Seemingly Unrelated Time Series Equations (SUTSE)
SUTSE is a multivariate model used to describe univariate series that can be marginally modeled by the “same” DLM – same observation matrix \(F_0\) and system matrix \(G_0\), p-dimensional state vectors have the same interpretation.
For example, suppose there are \(k\) observed time series, each one might be modeled using a linear growth model, so that for each of them the state vector has a level and a slope component. Although not strictly required, it is commonly assumed for simplicity that the variance matrix of the system errors, \(W\) is diagonal. The system error of the dynamics of this common state vector will then be characterized by a block-diagonal variance matrix having a first \(k \times k\) block accounting for the correlation among levels and a second \(k \times k\) block accounting for the correlation among slopes. In order to introduce a further correlation between the \(k\) series, the observation error variance \(V\) can be taken non-diagonal.
Example
GDPs of different countries can all be described by a local linear trend – but obviously they are not independent For \(k\) such series, define the observation and system matrices of the joint model as:
\[ \begin{align} F &= F_0 \, \otimes \,I_k \\ G &= G_0 \, \otimes \,I_k \\ \end{align} \]
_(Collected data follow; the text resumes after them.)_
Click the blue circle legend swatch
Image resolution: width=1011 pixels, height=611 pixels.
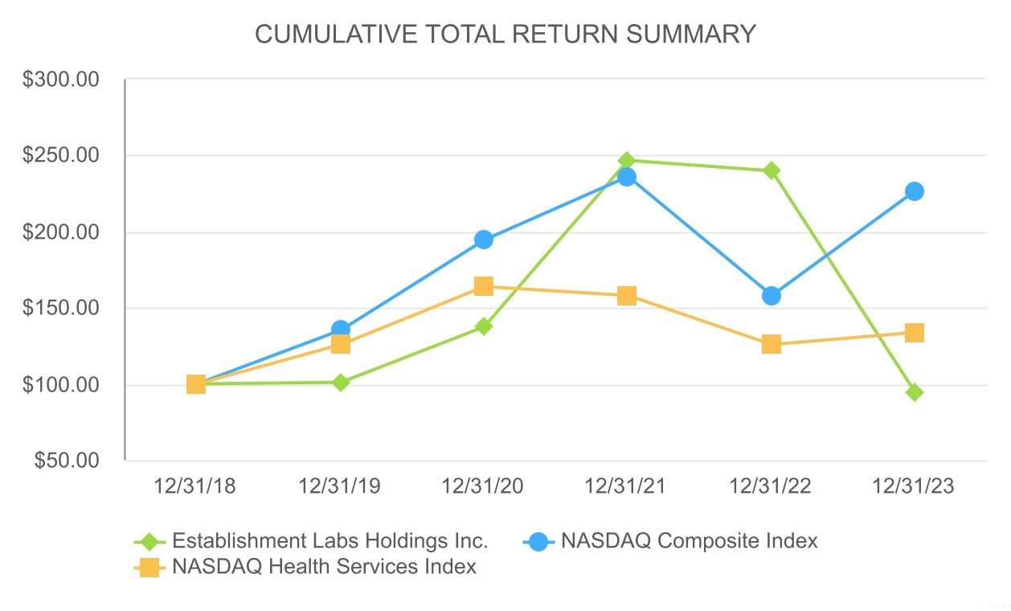(538, 541)
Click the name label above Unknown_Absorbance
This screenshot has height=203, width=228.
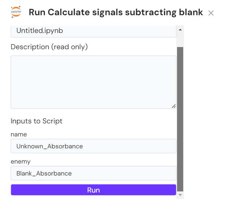(19, 135)
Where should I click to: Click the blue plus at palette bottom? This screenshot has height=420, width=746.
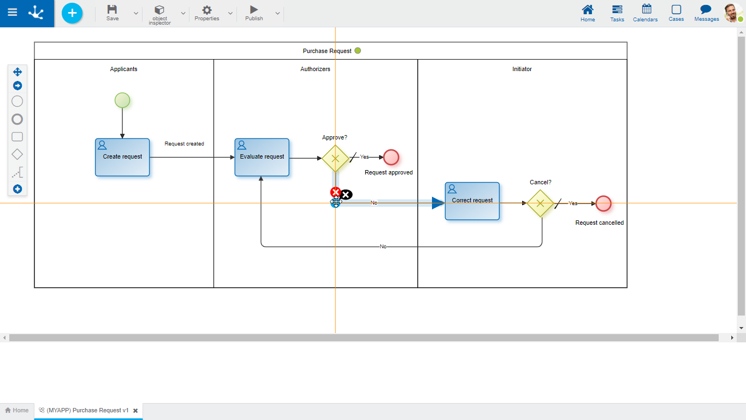point(17,189)
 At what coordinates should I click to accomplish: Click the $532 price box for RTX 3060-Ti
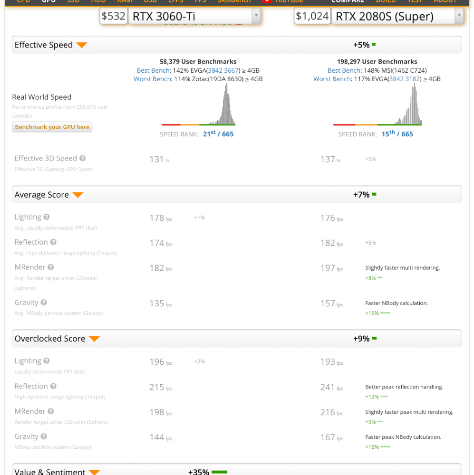(x=114, y=16)
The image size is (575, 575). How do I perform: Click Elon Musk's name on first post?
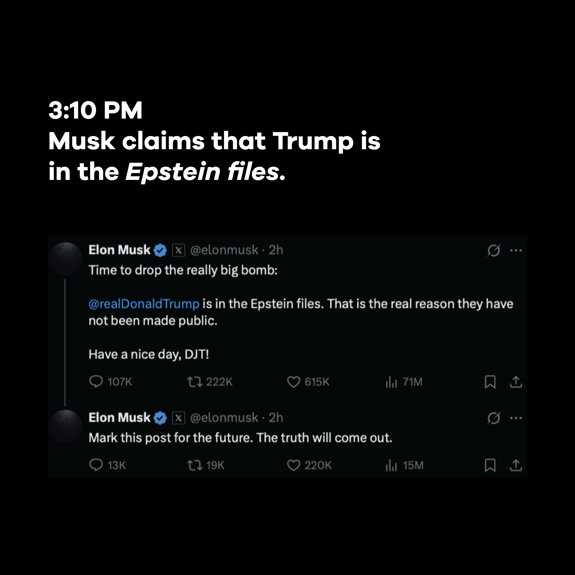click(119, 250)
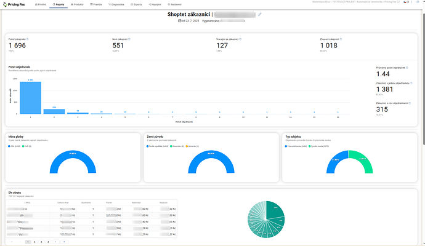
Task: Switch to the Produkty tab
Action: (78, 4)
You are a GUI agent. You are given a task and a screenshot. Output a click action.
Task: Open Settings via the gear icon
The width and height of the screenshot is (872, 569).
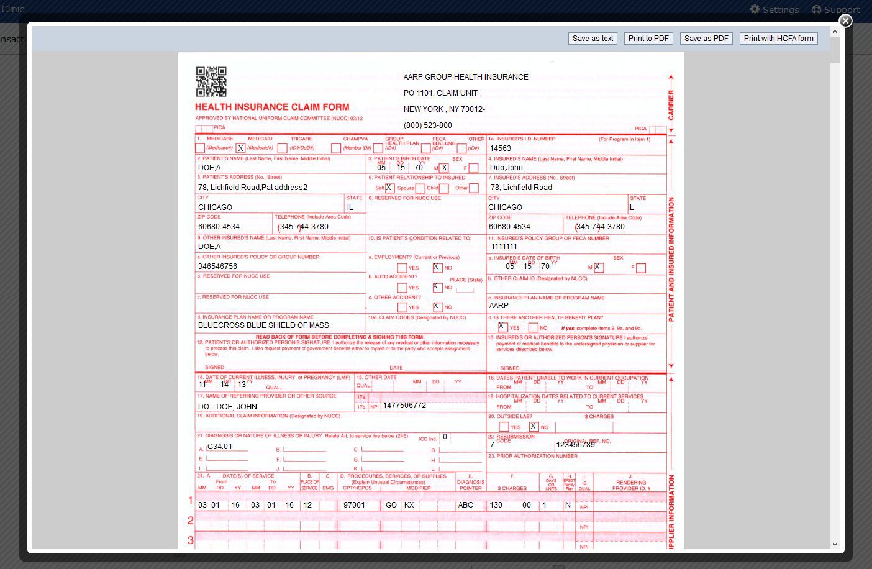755,9
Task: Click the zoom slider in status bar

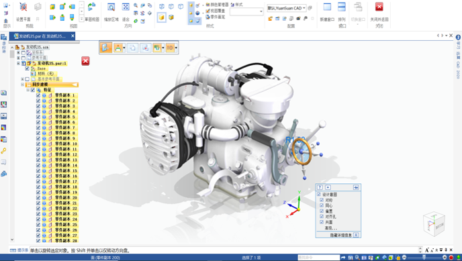Action: click(424, 258)
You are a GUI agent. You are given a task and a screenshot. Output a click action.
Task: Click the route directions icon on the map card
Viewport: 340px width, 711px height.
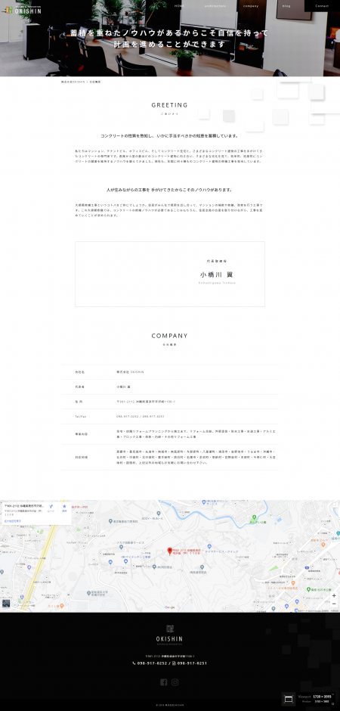coord(51,508)
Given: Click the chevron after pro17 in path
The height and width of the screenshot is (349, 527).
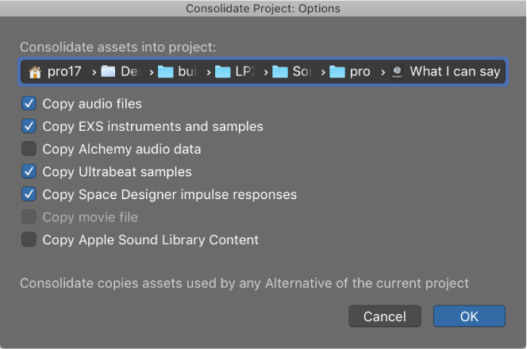Looking at the screenshot, I should pos(94,72).
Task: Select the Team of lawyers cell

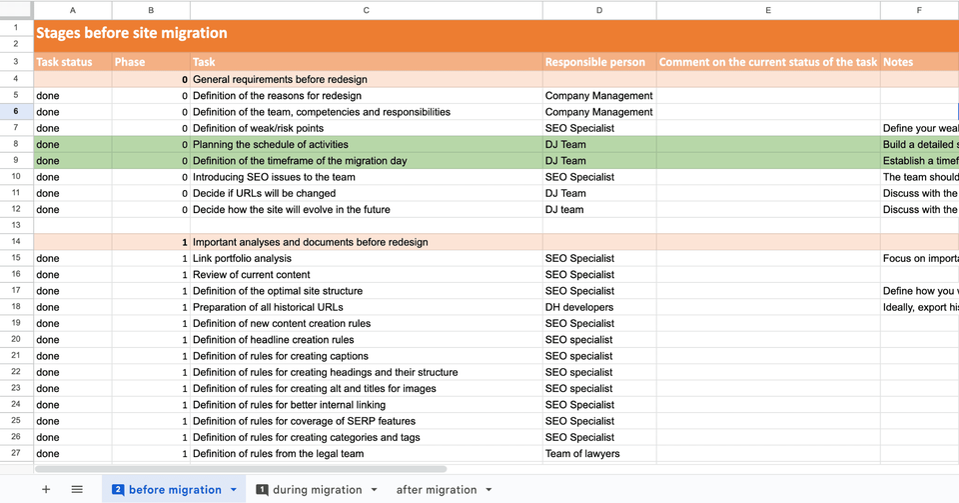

where \(I_k\) is the \(k \times k\) Identity matrix, and \(\otimes\) is the Kronecker product. The \(pk \times pk\) system variance \(W\) is typically given a block-diagonal form, with p \(k \times k\) blocks, implying a correlated evolution of the \(j^{th}\) components of the state vector of each series. The \(k \times k\) observation variance \(V\) may be non-diagonal to account for additional correlation among the different series.
Note: Given two matrices \(A\) and \(B\), of dimensions \(m \times n\) and \(p \times q\) respectively, the Kronecker product \(A \otimes B\) is the \(mp × nq\) matrix defined as:
\[ \begin{bmatrix} a_{11} \mathbf{B} & \cdots & a_{1n}\mathbf{B} \\ \vdots & \ddots & \vdots \\ a_{m1} \mathbf{B} & \cdots & a_{mn} \mathbf{B} \\ \end{bmatrix} \]
Example 6: GDP data
Consider GDP of Germany, UK, and USA. The series are obviously correlated and, for each of them – possibly on a log scale – a local linear trend model or possibly a more parsimonious integrated random walk plus noise seems a reasonable choice.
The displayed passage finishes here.